# argon regulator, will this work?



## Zabman14u (Jun 20, 2009)

i was organizing my garage the other day and came across a regulator for bottled gas. it was for a welder and has not only the obvious bottle pressure gauge, but another gauge that reads flow rate rather than line pressure. it still has the regulator screw on the front as any normal regulator does. etched on the back says argon gas, but im kinda thinking its more for a true flow rate reading. will this work for a CO2 setup if i would buy a bottle or would it damage a seal. i know the regulator is the most expensive thing in the system and was wondering it i could get this little guy to work. 

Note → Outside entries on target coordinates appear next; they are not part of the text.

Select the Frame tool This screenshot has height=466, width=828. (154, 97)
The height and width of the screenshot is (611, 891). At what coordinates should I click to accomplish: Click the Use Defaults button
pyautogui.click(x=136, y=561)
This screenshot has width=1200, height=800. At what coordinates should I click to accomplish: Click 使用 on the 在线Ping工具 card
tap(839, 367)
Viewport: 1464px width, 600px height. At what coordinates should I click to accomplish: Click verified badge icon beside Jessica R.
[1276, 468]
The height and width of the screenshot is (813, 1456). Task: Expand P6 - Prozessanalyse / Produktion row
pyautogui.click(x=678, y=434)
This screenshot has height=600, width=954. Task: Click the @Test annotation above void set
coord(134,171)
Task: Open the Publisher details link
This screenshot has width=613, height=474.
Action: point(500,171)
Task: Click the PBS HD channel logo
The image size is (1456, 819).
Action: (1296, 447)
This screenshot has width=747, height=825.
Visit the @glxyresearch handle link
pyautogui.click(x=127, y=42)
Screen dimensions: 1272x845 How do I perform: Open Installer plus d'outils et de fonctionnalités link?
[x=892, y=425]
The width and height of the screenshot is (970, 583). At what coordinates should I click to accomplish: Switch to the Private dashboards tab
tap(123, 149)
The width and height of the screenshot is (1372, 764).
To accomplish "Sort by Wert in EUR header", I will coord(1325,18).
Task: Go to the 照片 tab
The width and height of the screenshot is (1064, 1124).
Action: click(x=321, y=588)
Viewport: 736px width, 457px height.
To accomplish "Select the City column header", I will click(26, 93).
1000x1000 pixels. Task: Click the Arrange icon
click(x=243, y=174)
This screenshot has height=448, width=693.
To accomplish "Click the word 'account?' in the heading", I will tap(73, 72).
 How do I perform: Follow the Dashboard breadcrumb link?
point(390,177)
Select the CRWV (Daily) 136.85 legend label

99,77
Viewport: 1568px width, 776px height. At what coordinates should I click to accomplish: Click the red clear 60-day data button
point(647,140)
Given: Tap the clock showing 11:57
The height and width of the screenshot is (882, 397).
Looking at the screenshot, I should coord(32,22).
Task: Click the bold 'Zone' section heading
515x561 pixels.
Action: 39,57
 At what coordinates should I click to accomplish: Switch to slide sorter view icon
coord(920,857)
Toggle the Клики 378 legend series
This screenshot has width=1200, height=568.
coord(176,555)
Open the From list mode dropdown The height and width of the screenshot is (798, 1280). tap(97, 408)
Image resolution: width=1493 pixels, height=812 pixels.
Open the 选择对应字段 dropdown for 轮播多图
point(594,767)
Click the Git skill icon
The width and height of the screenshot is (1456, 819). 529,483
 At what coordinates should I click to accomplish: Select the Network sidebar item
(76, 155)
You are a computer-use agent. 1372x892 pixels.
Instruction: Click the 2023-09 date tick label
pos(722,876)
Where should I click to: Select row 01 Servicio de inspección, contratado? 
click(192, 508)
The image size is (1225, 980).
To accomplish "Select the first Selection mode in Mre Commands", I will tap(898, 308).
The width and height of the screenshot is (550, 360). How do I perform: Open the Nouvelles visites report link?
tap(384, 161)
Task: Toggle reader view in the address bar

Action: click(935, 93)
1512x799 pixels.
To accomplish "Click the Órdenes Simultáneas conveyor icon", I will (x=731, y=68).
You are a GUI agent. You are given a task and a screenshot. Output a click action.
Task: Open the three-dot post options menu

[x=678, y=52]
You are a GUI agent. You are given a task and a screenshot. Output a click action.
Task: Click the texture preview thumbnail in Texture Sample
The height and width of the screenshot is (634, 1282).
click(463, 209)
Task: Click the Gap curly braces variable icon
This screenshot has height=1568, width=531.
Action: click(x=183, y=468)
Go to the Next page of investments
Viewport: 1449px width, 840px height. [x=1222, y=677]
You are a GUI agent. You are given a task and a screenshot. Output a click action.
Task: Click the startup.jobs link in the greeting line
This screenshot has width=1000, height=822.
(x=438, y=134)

ps, im looking to replace my DIY CO2 as i keep forgetting to refill it when it dies. i also have a 30 gal tank if it matters.


----------



## Daniil (Oct 30, 2009)

It will work if you get this adapter 
http://weldingdirect.com/a8arregtoco2.html


----------



## Zabman14u (Jun 20, 2009)

thanks. that looks easy enough. 

ok, another quick question. how big of a bottle would you suggest for the 30 gallon tank that would last about a month or two for a med tech setup. im trying to stay away from the full sized bottles because im gonna set it in the basement and i have picked those things up before and do not want to carry it up and down the stairs.


----------



## psusaxman2000 (Dec 22, 2009)

I have a 5lb tank on my 55 gal that lasts like 4 or 5 months. Should be plenty for a 30 gal.


----------



## Z400 (Mar 24, 2010)

You can use that adapter or you can remove the nipple on the regulator and install a CGA320 nipple and there will be no need for any adapters that will give you excessive length and stress.


----------